Огни Моста самоубийц выглядели в тумане как жёлтые круглые пятна. Сам мост, его арки и опоры, вставали в тумане громоздкими затвердевшими продольными и поперечными массивами темноты. Эта зыбкая картина показалась Мамушке почему-то тревожной – в какой-то момент ему даже почудился женский вскрик со стороны моста, что-то тёмное промелькнуло промеж жёлтых пятен и тёмных вертикальных сгущений, и будто бы послышался всплеск воды. Мамушка отогнал тревожные догадки. Всё вокруг казалось ненадёжным, обманчивым – да если и действительно вскрик и всплеск ему не почудились, что он мог поделать? Немедленно побежать к мосту и броситься в воду наугад? В каком месте искать? И много ли шансов, даже если он добежит до воды достаточно быстро?

«Я никого сейчас не способен спасти», – подумал сыщик и пошёл прочь от моста.
Он желал как можно скорее найти какой-нибудь бар или кабачок, чтобы выпить и согреться. Фляжка на груди была почти пуста.
Преодолев Лосиную площадь – бронзовый лось на постаменте плавно выплыл ему навстречу из мглы, проплыл мимо и исчез за спиной – Мамушка узким переулком вышел на какую-то улицу и, увидев светящееся окно и два фонаря при двери, пошёл прямо на них. Фонари высветили облупленную вывеску над входом:

Бар
Королевский запас

В окне сияла рожа какого-то господина за столиком; зелёный напиток в рюмке перед ним светился.

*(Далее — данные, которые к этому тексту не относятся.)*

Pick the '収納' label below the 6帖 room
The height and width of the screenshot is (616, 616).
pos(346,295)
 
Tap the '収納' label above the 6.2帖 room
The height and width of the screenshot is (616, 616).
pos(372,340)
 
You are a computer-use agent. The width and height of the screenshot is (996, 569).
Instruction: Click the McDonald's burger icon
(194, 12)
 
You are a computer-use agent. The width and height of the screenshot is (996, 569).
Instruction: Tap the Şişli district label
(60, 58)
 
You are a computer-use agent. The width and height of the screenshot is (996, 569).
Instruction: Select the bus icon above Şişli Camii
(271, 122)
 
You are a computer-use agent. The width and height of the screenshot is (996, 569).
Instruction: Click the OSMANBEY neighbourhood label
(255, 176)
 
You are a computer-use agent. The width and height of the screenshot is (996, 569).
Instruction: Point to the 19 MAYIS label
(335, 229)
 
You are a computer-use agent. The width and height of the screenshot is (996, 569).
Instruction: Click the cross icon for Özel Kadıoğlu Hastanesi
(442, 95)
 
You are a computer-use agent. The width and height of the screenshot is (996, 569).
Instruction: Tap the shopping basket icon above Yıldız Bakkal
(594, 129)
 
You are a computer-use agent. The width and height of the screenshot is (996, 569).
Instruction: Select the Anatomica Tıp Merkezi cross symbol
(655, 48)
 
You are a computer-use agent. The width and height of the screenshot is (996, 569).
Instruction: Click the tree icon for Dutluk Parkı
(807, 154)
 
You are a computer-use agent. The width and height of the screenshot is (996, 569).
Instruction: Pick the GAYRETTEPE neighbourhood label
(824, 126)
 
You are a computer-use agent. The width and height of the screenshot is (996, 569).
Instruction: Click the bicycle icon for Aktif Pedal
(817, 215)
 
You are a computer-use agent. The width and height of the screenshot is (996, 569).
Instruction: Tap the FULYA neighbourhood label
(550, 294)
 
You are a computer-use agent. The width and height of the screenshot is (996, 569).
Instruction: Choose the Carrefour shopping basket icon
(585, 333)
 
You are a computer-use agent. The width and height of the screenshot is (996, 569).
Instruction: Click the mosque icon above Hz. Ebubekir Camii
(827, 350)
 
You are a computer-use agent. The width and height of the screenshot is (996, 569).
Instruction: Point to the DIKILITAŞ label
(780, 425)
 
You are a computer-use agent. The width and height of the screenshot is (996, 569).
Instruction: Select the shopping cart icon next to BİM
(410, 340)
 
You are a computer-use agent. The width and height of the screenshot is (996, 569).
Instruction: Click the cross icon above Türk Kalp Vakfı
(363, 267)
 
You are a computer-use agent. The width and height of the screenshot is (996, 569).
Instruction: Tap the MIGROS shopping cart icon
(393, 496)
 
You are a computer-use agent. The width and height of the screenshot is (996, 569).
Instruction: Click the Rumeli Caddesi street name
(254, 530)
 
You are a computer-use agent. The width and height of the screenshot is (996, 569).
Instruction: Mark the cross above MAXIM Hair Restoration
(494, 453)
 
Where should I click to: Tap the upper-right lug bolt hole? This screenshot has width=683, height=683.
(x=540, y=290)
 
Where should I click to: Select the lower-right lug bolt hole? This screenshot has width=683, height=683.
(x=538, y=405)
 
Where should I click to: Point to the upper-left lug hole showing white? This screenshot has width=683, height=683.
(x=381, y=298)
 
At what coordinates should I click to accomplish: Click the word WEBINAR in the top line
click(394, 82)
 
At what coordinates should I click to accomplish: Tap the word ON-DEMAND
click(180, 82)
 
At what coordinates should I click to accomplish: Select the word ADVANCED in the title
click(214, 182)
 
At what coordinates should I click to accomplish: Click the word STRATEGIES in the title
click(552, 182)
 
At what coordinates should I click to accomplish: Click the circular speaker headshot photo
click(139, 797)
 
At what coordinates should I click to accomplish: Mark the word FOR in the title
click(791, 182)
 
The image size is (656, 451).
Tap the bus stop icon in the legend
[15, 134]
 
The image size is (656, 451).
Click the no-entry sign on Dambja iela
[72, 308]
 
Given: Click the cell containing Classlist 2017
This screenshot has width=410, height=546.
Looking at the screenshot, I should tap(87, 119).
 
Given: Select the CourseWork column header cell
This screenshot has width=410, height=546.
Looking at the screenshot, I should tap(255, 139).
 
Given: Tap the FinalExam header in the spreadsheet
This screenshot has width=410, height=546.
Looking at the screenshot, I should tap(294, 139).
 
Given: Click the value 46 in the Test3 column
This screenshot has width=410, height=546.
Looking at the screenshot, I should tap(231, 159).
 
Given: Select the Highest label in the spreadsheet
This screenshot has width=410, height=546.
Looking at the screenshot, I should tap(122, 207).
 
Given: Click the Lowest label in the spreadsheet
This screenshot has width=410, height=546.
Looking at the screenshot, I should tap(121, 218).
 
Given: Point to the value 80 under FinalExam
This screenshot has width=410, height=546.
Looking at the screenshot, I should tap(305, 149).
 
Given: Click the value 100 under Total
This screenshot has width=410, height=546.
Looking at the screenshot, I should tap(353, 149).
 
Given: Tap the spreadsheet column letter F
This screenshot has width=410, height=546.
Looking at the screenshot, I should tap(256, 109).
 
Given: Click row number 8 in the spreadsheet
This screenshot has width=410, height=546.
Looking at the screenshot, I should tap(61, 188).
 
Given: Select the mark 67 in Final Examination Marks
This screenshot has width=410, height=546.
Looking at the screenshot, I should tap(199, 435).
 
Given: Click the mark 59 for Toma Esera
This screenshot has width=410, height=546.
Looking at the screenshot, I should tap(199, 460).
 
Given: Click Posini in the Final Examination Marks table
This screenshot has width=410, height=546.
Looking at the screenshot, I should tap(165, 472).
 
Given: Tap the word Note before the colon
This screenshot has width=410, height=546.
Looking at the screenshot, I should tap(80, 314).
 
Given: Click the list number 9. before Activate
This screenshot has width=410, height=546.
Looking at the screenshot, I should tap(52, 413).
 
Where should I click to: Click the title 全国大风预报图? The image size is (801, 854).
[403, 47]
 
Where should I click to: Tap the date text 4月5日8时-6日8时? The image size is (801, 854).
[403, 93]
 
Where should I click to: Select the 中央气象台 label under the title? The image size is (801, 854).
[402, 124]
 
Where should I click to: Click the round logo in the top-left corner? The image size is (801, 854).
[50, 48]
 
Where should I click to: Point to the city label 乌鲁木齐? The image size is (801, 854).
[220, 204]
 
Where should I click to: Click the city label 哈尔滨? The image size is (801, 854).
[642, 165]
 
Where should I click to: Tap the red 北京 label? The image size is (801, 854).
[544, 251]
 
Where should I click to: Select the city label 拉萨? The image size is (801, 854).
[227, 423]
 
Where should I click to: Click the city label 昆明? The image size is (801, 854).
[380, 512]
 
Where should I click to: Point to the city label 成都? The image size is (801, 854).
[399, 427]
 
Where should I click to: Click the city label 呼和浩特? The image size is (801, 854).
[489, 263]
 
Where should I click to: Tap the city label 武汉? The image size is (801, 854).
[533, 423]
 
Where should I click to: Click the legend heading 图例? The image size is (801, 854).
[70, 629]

Дверь скрипнула. Сыщик погрузился в небольшое помещение бара, словно в тёплый бассейн, пахнущий мятой, табаком, водкой, кофе и можжевельником. Снял шляпу, положил её на столик – на полях тонким слоем ещё лежали куски тумана, но они быстро растворились. Заказал себе рюмку джина и рюмку абсента, стакан воды. Попросил принести свечу.

В баре было тихо. Помимо него присутствовало ещё два посетителя: господин у окна и немолодая женщина за столиком в глубине зала, похожая на старую пьющую проститутку. На женщине была драная лисья горжетка и шляпа с вуалеткой, муаром и пером. Как только сыщик вошёл в бар, она принялась украдкой наблюдать за ним, чего сам Мамушка не мог не заметить. Играть в переглядки с ней сыщику было скучно и лень; он закурил, отпил из рюмки джин, уставился на огонёк свечи и сосредоточился на своих мыслях, которые в этот час были смутны, переменчивы и зыбки; более чем на мыслях Мамушка концентрировал внимание на своих чувствах и предчувствиях, ощущениях и отголосках эмоциональной памяти.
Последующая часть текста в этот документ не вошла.